— Bon Dieu, réveille-toi ! C’est elle qui les a tuées ! Toutes les trois. C’est un monstre ! Un putain de monstre en liberté !
Longue chute libre au fond de moi. Et toujours Beltreïn et son sourire. Sa silhouette trapue à travers mes larmes. Une spirale m’emporte, m’aspire. Le Mal est un défaut de lumière. Ce défaut m’absorbe maintenant, tel un gigantesque trou noir…
Je perds conscience. Une fraction de seconde. Et me reprends aussitôt. Beltreïn n’est plus là. Par réflexe, j’empoche mon cellulaire et braque mon arme. Derrière moi, la voix retentit :
— Convaincu, maintenant ?
Volte-face. Beltreïn se tient devant le mur du fond, entre les photos d’horreur. Dans sa main, un automatique énorme : un Colt .44.
Ce n’est pas si grave.
Plus rien n’est grave désormais.
Nous allons mourir ensemble.
— Manon les as tuées, n’est-ce pas ? demande-t-il d’une voix suave. Elle s’est vengée. J’attendais un appel de ce genre.
— C’est impossible. Elle était en garde en vue…
— Non. Et tu le sais. Il est temps que tu regardes la vérité en face.
Je ne trouve rien à répondre. Ma faculté de penser, bloquée.
Détruite.
— Elle est Sa créature, enchaîne-t-il. Plus rien n’arrêtera sa marche. Elle est libre.

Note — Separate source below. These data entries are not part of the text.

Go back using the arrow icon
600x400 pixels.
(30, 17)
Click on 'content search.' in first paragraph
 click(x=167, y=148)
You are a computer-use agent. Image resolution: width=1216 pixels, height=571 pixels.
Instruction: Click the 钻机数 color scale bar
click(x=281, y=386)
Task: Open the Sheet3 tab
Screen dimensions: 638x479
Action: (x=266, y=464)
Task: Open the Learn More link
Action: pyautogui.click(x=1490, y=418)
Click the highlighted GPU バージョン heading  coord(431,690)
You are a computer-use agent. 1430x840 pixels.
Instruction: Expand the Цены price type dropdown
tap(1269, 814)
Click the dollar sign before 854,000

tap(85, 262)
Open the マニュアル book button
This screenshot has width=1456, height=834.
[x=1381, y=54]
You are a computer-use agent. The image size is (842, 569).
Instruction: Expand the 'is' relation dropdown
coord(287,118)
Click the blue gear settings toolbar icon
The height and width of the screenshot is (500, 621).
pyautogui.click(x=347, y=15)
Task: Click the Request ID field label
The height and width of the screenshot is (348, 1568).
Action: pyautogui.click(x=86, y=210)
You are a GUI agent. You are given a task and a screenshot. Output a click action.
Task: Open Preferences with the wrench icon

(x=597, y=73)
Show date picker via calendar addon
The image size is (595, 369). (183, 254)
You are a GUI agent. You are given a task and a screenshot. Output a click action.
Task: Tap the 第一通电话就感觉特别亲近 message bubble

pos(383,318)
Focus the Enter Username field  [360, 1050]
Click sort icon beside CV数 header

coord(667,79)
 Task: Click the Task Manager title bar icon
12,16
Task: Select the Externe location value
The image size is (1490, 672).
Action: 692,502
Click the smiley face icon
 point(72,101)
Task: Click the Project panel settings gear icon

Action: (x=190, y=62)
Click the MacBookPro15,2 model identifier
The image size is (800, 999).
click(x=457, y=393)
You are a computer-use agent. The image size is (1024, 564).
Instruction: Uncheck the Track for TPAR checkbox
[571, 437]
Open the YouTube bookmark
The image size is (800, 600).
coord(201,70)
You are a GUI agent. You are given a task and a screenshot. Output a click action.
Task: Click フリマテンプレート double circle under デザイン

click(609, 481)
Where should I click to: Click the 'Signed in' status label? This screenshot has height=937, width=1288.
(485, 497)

Intensément libre. «
J’émets une sorte de râle, à mi-chemin entre rire et sanglot.
— Que lui avez-vous fait ? Que lui avez-vous injecté ?
Son sourire s’étire sous ses verres, frauduleux, malveillant.
— Je ne lui ai rien fait du tout. Je ne lui ai même pas sauvé la vie.
— Et votre machine ?
— Tu es rivé à ta logique, Mathieu. Tu n’as jamais vu plus loin que ta raison. Manon a été sauvée par le diable. Si on t’avait dit qu’elle avait été sauvée par Dieu, tu aurais fermé les yeux et récité un
Je voudrais hurler « non ! » mais rien ne sort de ma gorge. Je prends enfin conscience de notre fin imminente — arme contre arme, nous allons nous entre-tuer. Mon détachement recule déjà : je ne dois pas mourir. L’enquête n’est pas finie. Je dois arracher Manon à ce cauchemar. Prouver son innocence. Je dois me réveiller et neutraliser le salopard.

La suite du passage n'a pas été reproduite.